**STATED PROBLEM A:** In the passage on women and the South Sea Bubble, what share of the South Sea Company's investors were female?
**STATED PROBLEM B:** Summarize the passage on women and the South Sea Bubble in two sentences.
**STATED PROBLEM C:** Write the next part of the passage on women and the South Sea Bubble, picking up right after its final sentence.

**DOCUMENT SECTION:**

-.-.-

I can’t remember which of the three experts it was, but one of them brought up the effect the bubble and its collapse had on wider perceptions of women & finance. Because of the opening up of share buying and the advertising and encouragement for new investors to join in there was a much more significant number of women as shareholders of the South Sea Company – as many as 20% of the investors were female. Some of these women did well – they mentioned a particular Duchess whose name I’ve forgotten who sold out at the right moment, then made even more money lending it to people who’d lost money. But at the time that this hysteria & mania for shares that lead to the boom & bust wasn’t really understandable – economists today know this is how markets work when you have these conditions, but at the time it was seen as irrational. And there was a perception at the time that it was in part due to letting silly, irrational women make financial decisions – that they’d followed some notion of “fashion” and that had lead to the bubble and to its bursting.

-.-.-

**PROVIDED INFORMATION:**
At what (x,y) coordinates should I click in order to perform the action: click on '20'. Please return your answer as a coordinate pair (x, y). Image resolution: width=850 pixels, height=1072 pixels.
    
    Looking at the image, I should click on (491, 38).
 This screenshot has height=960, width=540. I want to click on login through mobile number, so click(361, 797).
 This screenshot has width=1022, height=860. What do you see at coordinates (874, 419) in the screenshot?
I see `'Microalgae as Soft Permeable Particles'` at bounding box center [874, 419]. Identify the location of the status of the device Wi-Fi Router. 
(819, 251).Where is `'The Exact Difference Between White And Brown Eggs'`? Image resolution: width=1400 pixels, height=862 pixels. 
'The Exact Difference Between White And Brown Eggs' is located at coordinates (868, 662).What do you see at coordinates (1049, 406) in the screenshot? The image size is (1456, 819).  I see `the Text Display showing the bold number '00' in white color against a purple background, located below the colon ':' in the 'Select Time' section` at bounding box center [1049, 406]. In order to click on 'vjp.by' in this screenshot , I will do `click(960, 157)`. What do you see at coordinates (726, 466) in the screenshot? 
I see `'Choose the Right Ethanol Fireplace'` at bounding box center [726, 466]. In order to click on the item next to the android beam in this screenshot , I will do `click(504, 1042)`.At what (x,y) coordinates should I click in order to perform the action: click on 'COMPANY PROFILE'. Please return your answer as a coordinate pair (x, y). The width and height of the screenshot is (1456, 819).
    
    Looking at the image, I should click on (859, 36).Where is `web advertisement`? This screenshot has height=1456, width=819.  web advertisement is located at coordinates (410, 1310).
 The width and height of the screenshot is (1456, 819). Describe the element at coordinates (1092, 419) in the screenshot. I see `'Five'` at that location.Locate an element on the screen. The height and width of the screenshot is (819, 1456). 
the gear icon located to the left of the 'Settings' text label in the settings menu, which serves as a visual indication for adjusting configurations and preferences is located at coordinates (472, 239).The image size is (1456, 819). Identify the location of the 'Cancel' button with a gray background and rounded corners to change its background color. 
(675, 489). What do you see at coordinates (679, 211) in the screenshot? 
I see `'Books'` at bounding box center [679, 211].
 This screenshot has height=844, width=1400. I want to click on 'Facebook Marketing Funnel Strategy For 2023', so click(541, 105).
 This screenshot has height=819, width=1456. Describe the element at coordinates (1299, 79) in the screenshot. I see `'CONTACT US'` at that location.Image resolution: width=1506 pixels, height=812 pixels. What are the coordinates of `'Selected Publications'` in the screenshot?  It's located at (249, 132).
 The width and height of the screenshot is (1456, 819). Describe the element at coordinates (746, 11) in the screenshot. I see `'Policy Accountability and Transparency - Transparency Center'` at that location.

-.-.-

**EXERCISE ANSWER A:** As many as 20% of the investors were female.

**EXERCISE ANSWER B:** Because share buying was opened up and new investors were encouraged to join, women made up as many as 20% of South Sea Company shareholders, and some did well, such as a Duchess who sold out at the right moment and then lent money to people who had lost. Since the boom and bust seemed irrational at the time, it was partly blamed on letting women make financial decisions and follow "fashion."

**EXERCISE ANSWER C:**
I think I’ve missed out loads they talked about on the programme – like there was a bit about the French financial market which collapsed a bit before the South Sea Bubble. All three experts & Bragg were definitely very enthusiastic & kept wandering off on to tangents and having to re-track to get back to the actual topic on hand.

In Our Time: Crystallography

Crystallography is a technique that uses the diffraction patterns created by passing x-rays through a crystallised substance to determine the structure of the substance. It was first described in 1912 & has become very important to many scientific disciplines since then. The experts who discussed it on In Our Time were Judith Howard (University of Durham), Chris Hammond (University of Leeds) and Mike Glazer (University of Oxford and University of Warwick).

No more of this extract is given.